自殺の是非 2020.07.19-07.25

命に関連する問いに「人はなぜ自殺をしてはいけないか?」がある。あるシンポジウムで、これをテーマとして短い講演をしたことがある。これは命を考えるときの究極のテーマだ。「なぜ人を殺してはいけないのか?」という問いの方がずっと易しい。

これから自殺をしようとしている人に、「なぜ自殺していけないか」を講釈しても何の効き目もない。もし自殺を告白されたら、その人はあなたに助けを求めているのだから、ただひたすらその人に寄り添うしかない。時間をともにするしかない。

「人に迷惑をかけなければ、勝手に自殺したら」。そのように突き放す人もいる。でも、本当に誰にも迷惑をかけない自殺はあるのだろうか。親や友人は悲しむ。電車に身投げする人は、運転手のことを考えてほしい。自殺の第一発見者が受けるショックも大変なものだ。

自殺は伝染する。

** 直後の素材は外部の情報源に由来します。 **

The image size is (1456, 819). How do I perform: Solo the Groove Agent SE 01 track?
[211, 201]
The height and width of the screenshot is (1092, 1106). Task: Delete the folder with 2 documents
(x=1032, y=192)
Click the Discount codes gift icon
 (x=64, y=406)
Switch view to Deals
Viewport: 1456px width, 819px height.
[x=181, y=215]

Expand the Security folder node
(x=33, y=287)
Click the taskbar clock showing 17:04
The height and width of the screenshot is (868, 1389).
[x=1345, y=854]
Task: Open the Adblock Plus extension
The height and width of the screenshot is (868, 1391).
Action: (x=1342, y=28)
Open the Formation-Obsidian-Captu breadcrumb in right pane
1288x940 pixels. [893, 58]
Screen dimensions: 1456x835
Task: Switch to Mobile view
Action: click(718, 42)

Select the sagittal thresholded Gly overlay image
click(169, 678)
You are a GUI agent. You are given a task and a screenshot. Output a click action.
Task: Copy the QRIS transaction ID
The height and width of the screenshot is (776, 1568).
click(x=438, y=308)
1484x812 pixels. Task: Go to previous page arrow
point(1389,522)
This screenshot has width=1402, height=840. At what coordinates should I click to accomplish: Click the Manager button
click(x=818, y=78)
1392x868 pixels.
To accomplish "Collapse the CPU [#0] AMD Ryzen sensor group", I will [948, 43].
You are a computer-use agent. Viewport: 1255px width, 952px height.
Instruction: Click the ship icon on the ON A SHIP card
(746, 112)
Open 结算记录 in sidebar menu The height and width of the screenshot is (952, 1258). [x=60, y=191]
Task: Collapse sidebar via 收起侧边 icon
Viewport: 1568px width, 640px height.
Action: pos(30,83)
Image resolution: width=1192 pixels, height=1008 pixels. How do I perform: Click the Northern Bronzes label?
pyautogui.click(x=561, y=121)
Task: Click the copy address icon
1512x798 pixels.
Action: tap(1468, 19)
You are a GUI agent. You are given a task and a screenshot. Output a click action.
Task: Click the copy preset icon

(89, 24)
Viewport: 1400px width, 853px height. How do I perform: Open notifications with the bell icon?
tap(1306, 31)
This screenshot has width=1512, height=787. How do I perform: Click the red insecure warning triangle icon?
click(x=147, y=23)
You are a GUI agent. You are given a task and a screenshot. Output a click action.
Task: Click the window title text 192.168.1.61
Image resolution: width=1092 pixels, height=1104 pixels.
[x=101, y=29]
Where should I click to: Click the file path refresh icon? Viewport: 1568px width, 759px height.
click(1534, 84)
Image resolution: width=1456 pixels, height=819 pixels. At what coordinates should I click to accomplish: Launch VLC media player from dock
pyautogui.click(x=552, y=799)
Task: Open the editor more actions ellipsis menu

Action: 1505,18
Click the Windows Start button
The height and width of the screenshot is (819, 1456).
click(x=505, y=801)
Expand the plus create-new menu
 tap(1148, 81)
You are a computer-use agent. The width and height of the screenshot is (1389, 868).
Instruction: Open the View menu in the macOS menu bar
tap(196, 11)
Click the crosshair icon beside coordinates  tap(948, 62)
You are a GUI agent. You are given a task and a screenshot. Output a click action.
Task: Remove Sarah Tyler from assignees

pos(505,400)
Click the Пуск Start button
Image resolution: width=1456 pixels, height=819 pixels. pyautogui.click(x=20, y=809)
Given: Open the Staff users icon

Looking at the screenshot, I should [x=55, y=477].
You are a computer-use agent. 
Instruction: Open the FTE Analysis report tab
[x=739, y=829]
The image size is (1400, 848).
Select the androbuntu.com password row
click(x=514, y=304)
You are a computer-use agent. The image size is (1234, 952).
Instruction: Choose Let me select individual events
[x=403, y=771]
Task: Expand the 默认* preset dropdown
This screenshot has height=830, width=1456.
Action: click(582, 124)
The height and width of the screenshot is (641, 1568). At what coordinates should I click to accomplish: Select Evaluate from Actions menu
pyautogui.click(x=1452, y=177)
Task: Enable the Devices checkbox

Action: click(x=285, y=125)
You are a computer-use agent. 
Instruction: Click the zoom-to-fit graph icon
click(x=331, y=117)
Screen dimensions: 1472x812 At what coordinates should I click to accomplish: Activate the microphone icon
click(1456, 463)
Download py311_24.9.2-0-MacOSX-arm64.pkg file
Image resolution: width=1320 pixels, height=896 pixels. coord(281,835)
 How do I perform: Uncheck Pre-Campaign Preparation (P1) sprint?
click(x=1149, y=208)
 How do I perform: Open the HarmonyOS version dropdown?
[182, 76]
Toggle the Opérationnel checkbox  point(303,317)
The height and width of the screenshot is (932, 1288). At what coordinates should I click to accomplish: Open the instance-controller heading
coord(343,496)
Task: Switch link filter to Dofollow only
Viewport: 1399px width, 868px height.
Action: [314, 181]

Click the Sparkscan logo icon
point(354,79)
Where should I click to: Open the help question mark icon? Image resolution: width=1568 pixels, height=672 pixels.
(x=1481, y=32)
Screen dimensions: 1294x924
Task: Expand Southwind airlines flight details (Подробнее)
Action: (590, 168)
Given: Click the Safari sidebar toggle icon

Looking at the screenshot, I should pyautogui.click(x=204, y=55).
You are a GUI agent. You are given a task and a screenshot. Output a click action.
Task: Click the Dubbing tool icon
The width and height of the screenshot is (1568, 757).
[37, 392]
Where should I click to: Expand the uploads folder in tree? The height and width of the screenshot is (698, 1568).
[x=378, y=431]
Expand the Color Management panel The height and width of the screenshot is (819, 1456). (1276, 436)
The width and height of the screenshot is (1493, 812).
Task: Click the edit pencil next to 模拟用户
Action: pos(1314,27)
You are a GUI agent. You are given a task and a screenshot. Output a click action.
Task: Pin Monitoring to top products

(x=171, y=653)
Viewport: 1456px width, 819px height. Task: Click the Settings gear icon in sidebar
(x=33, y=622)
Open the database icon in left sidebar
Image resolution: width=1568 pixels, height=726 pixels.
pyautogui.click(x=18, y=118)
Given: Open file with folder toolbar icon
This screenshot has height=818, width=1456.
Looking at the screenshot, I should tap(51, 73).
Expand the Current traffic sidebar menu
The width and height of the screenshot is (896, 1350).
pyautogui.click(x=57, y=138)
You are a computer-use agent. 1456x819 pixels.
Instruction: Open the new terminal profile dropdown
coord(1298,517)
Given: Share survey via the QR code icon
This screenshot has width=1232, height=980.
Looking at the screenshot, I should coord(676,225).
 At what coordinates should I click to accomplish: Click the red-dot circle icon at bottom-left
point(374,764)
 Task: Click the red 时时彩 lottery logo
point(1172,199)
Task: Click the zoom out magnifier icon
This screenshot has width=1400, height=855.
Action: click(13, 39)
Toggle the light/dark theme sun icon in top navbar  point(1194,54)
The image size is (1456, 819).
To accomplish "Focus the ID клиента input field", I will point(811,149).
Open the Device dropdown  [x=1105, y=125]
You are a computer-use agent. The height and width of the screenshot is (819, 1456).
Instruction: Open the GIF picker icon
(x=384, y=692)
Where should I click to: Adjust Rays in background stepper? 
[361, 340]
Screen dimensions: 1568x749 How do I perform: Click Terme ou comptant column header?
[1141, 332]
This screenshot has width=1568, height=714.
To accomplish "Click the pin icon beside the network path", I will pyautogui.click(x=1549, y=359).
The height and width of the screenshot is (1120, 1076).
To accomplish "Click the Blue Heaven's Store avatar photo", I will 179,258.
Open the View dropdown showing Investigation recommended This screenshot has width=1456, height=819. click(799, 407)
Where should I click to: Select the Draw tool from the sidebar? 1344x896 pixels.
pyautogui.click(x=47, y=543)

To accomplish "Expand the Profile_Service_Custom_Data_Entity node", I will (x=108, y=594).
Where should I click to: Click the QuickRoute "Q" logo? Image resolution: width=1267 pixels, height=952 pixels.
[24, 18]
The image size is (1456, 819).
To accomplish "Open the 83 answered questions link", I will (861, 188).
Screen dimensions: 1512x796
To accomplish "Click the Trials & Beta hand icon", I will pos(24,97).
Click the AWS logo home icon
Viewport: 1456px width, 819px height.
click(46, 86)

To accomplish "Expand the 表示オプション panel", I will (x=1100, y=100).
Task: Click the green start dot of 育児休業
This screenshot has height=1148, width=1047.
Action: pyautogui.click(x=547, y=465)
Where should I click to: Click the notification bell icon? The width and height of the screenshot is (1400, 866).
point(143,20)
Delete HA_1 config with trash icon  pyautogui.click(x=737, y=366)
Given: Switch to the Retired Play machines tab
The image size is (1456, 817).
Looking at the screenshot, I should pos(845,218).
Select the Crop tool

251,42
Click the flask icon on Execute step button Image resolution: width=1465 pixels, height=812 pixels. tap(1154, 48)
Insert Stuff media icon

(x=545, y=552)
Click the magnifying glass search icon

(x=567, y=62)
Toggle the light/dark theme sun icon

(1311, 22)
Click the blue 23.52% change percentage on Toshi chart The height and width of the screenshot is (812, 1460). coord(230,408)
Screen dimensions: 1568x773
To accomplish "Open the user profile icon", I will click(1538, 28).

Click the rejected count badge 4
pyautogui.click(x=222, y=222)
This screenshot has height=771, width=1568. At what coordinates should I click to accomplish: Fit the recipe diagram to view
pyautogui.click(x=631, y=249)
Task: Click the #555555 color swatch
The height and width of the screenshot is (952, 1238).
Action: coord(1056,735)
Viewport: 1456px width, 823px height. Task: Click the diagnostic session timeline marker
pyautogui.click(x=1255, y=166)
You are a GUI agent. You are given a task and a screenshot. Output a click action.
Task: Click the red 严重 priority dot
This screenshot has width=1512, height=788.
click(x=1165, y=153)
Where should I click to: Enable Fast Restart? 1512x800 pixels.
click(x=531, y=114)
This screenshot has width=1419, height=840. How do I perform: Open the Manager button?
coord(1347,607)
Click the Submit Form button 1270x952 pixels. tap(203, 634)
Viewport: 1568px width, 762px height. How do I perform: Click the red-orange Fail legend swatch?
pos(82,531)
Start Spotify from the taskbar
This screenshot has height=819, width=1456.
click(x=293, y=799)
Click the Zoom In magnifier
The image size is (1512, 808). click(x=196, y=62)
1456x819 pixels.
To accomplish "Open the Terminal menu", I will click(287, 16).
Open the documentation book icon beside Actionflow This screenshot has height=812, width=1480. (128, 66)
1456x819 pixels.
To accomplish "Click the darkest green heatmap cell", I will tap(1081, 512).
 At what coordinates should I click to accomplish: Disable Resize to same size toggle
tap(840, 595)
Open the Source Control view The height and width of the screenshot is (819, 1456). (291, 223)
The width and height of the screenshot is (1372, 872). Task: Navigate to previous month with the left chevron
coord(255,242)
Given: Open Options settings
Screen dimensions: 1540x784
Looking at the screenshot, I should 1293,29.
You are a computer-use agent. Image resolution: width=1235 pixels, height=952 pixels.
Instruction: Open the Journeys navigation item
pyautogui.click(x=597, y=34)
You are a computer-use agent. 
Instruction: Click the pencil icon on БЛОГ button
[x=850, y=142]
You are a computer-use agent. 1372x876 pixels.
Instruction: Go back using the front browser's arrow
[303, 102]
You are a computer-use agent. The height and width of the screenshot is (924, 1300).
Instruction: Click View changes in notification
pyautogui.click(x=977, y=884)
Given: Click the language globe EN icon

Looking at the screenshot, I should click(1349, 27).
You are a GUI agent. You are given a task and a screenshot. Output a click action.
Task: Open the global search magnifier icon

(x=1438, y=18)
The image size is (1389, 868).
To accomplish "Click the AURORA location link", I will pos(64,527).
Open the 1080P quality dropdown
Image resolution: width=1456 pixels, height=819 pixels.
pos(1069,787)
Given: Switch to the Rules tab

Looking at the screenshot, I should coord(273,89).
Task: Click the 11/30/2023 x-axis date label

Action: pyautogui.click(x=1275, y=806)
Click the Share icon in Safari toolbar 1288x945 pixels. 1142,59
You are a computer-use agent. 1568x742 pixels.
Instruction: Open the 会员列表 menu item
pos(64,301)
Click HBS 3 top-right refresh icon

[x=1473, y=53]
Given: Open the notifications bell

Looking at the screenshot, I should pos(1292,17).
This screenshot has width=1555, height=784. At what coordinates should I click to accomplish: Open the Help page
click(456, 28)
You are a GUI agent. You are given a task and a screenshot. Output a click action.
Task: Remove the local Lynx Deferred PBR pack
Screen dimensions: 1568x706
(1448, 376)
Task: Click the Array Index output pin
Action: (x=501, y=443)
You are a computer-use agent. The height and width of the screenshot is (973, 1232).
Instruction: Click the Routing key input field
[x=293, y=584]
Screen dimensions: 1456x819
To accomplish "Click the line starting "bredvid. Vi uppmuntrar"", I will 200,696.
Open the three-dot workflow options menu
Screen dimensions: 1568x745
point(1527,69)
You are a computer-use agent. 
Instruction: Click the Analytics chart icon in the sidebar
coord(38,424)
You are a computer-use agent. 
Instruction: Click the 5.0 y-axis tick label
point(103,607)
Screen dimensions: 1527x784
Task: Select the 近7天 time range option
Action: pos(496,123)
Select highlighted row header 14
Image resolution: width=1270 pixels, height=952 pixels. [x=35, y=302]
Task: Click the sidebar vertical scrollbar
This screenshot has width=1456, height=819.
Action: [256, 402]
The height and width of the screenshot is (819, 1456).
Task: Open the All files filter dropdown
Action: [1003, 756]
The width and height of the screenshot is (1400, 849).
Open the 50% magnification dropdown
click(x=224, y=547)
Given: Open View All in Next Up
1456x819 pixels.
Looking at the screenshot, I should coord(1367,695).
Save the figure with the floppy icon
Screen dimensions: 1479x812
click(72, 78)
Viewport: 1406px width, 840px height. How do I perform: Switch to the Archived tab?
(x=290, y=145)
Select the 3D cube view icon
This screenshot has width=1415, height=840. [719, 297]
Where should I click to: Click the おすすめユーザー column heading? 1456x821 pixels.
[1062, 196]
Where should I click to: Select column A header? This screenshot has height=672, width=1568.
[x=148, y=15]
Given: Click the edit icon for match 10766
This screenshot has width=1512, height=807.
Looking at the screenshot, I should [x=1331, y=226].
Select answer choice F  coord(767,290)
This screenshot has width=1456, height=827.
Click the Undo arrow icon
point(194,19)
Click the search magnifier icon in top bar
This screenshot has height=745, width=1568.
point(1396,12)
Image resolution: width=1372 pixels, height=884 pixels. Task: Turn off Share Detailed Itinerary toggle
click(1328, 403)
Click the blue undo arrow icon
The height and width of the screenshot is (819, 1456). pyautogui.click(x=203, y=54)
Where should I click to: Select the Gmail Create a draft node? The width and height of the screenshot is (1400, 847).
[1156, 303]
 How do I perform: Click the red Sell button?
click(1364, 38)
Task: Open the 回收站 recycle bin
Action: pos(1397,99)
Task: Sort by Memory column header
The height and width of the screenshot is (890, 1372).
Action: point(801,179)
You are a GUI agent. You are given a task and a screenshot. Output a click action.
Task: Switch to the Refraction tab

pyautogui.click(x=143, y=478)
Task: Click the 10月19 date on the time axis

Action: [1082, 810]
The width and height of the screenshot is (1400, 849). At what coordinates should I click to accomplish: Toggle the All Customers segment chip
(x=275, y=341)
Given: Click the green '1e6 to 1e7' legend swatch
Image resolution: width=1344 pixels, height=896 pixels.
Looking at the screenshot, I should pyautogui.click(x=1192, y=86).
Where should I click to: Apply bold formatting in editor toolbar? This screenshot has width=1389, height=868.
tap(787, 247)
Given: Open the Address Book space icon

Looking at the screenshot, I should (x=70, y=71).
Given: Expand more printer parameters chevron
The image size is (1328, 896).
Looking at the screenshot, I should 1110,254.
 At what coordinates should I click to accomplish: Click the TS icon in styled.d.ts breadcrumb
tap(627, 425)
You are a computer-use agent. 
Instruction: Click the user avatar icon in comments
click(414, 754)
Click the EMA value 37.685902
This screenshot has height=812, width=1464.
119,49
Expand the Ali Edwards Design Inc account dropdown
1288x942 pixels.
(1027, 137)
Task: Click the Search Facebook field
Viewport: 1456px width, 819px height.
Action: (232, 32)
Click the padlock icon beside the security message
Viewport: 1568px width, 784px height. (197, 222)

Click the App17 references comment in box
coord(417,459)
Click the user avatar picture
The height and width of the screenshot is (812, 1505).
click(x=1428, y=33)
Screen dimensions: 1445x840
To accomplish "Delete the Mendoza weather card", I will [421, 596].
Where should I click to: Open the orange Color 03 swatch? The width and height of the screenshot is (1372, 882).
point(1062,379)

明治36年、当時一高生の藤村操が日光華厳の滝で自殺した。「悠々たるかな」で始まる有名な遺書を残して。華厳の滝は自殺の名所になり、その後4年間で185名が自殺を図り、40名が命を絶った。人には自殺願望がある。その自殺を誘発することは、殺人者になることと同じだ。

自殺をするときは、自分の周りの世界が見えなくなる。自分自身を客観的に見ることができなくなる。それは一時的なことだ。自殺はその一時の気の迷いで、一生を終わらせてしまう。一度死んでしまったら、とりかえしがつかない。生きていさえすれば何とでもなるのに、それがわからなくなる。

宗教では、自殺するとその後にもっと酷な苦界が待っていると教える。自殺しても楽にはならない。自殺は大罪だから、死後に厳しい罰を受ける。信じない人もいるけれども、これが嘘だと、あの世から戻ってきちんと報告した人は誰もいない。信じていればよかったと、死んでから後悔しても遅い。

自分の身体が自らの所有物であるとすれば、それを廃棄することは所有者の自由だ。自殺して何が悪いということになる。所有物でなく預かり物だとすれば、勝手に処分することは許されない。そうだとすれば誰からの預かり物なのか。神なき時代の究極の問いとして重くのしかかる。